Pada cuitannya itu, dia juga memberikan sindiran kepada PSI yang saat ini dinahkodai Kaesang Pangarep anak bungsu Presiden RI Joko Widodo (Jokowi).
“Ini @psi_id pake mesin apa ya ? Dalam sehari bisa ngebut gila2an dari 2,6 persen sekarang udah 3,2 persen aja.. Ayo ngebuttt… mumpung masih ada bapak..,” cuitnya dikutip Sabtu (2/3/2024 ).
Sontak saja cuitan itu mengundang reaksi dari berbagai netizen.
“Lu gak percaya quick count pilpres karena Ganjar kalah, lu percaya real count karena PDIP teratas (walaupun sebenarnya suaranya turun) bersamaan dengan itu lu gak percaya real count saat suara PSI bertambah. Jangan terlalu vulgar donk, ntar ayam ikutan ketawa jadi repot,” tulis warganet.
“Sampai 20 Maret bisa 5 persen. Lihat aja nanti,” tulis netizen.
“Saat ini kita harus terus menyuarakan kebenaran,” tulis netizen.
Menyanggapi hal tersebut, Wakil Ketua Dewan Pembina PSI, Grace Natalie, menegaskan, penambahan maupun pengurangan suara selama proses rekapitulasi itu merupakan hal yang wajar.
Kalau dilihat pada rekapitulasi suara KPU per Sabtu (2/3/2024), PSI mengumpulkan 3,13 persen dari jumlah suara yang masuk keseluruhan sebanyak 65,73 persen.
Grace juga menekankan, hal yang tidak wajar adalah memperbesar-membesarkan sesuatu yang wajar tersebut.
“Penambahan termasuk pengurangan suara selama proses rekapitulasi adalah hal wajar. Yang tidak wajar adalah apabila ada pihak-pihak yang mencoba menggiring opini dengan penilaian hal tersebut,” kata Grace melalui keterangan persnya, Sabtu (2/3/2024).
Grace kemudian mengingatkan, perbedaan antara hasil quick count dengan rekapitulasi KPU juga terjadi di partai-partai lain.
Dirinya mengambil contoh hitung cepat versi lembaga survei Indikator Indonesia atas PKB yang hasilnya 10,65 persen tapi berdasarkan rekapitulasi KPU mencapai 11,56 persen atau ada penambahan 0,91 persen.
Contoh lainnya adalah suara Partai Gelora yang berdasarkan quick count 0,88 persen, sementara rekapitulasi KPU 1,44 persen alias selisih 0,55 persen.

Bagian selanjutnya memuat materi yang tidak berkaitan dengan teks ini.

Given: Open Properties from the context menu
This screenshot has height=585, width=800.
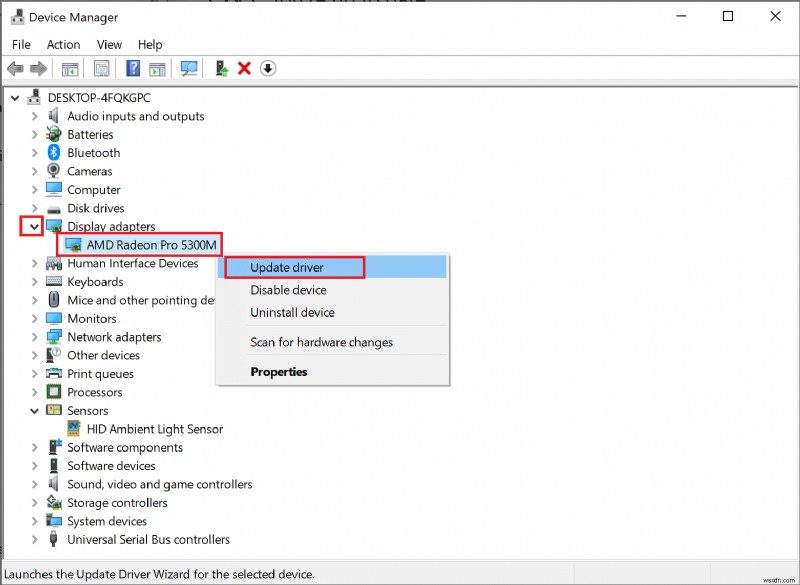Looking at the screenshot, I should click(278, 372).
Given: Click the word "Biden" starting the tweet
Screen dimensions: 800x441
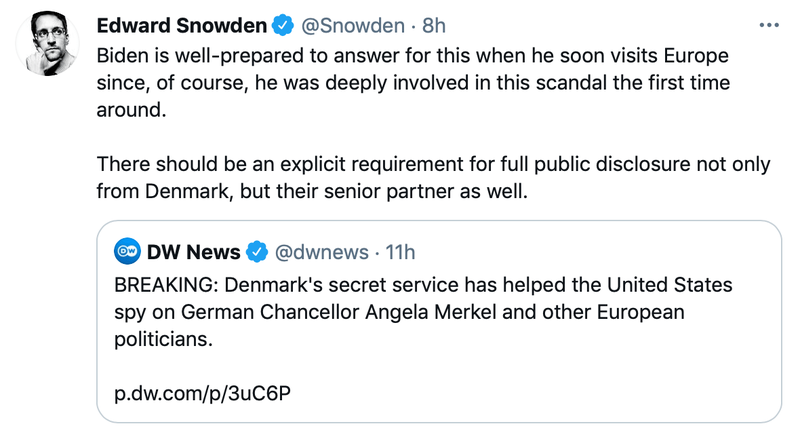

PSI sendiri, menurut hitung cepat Indikator, ada di angka 2,66 persen sementara rekapitulasi KPU ada di 3,13 persen atau selisih 0,47 persen. Selisih PSI lebih kecil dibandingkan kedua contoh sebelumnya.
Karena itu ia agak menyetujui apabila hanya PSI yang mengemukakan terkait adanya fenomena naik dan turunnya suara.
“Kenapa yang disampaikan hanya PSI? Bukankan kenaikan dan juga penurunan yang terjadi di partai-partai lain? Dan itu wajar karena pemungutan suara masih berlangsung,” kata Grace.